The exhibit opening Saturday is Horowitz’s first with a guest curator, Studio 5404 member Neil Leinwohl of Rockville Centre. A painter who was a photographer in Vietnam during the war, he contributes “Chaos,” a digital print echoing the show’s title, “Art and Chaos — A Response.” Artists were asked to create works reflecting their perspectives on climate change, world conflict or whatever they choose. “Many of the pieces are about chaos within,” Horowitz says.

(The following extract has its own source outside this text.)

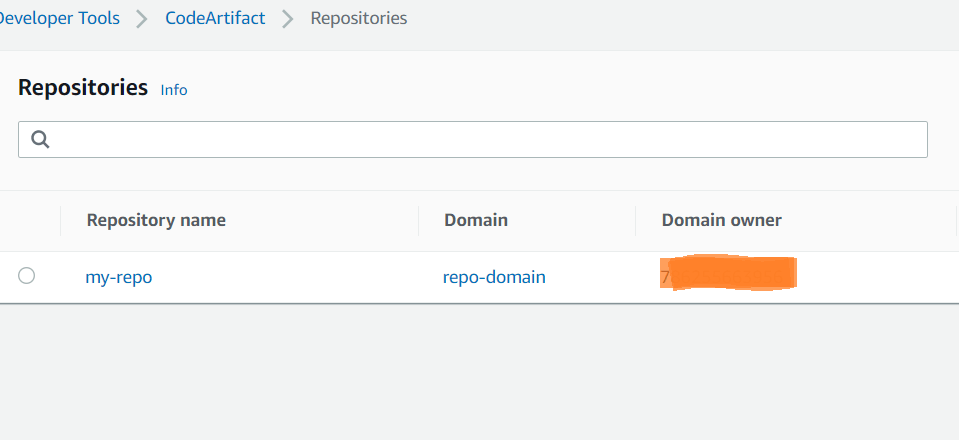Open the my-repo repository link
Image resolution: width=959 pixels, height=440 pixels.
point(119,277)
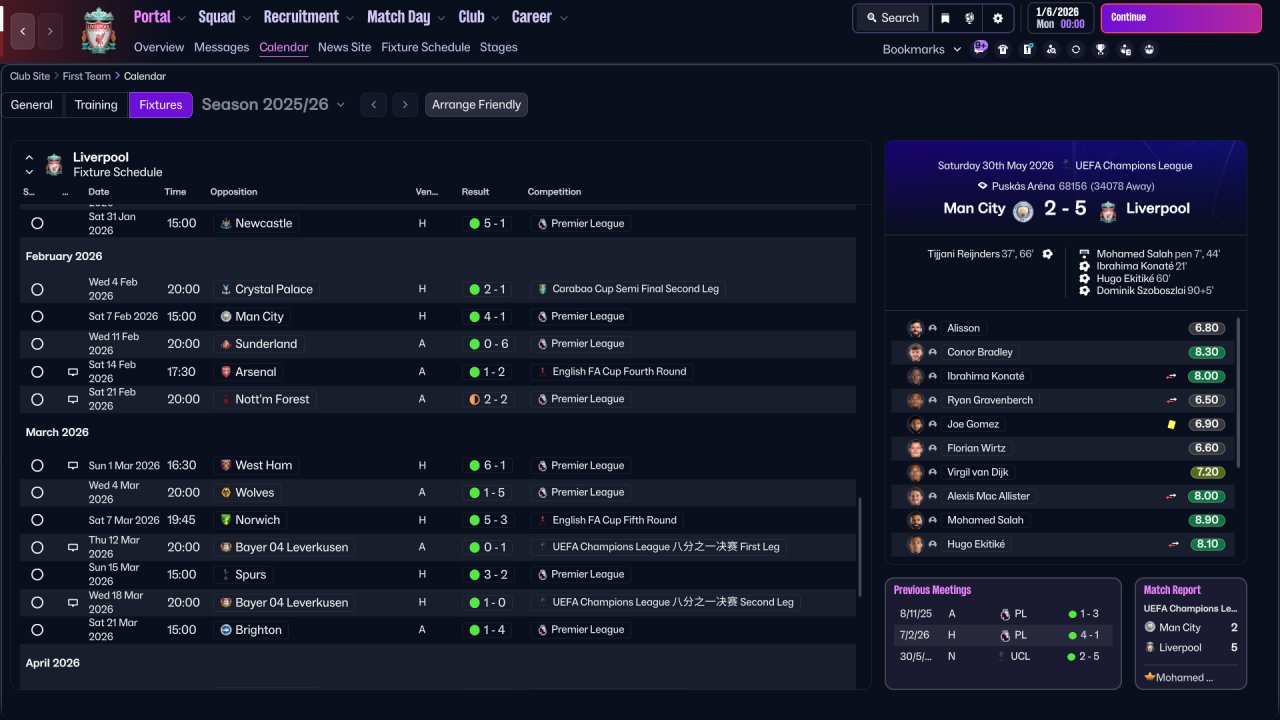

Leinwohl’s “Chaos” depicts dive-bombing warplanes alongside Kim Jong Un and Vladimir Putin. “There’s a lot of edgy stuff in the show,” Leinwohl says. “Abstraction, digital and some really cool sculpture. No landscapes.”

Islip Art Museum

Museum director Beth Giacummo had never heard of Paul Mommer. Neither had Loretta Corbisiero, who curates “Transformations of a Visionary: Paul Mommer.” A student at Sachem East High School brought her images of paintings by her grandfather, who died in 1963. Corbisiero’s research led to the rediscovery of an artist whose work is in the collection of the Metropolitan Museum of Art, MoMA, Whitney and Brooklyn museums and the Smithsonian’s Hirshhorn. Like many artists of his time, he went from representational art in his early years to abstracts in the 1950s. His circle included Milton Avery, Mark Rothko and Louise Nevelson. His paintings were exhibited next to those of Renoir and John Singer Sargent.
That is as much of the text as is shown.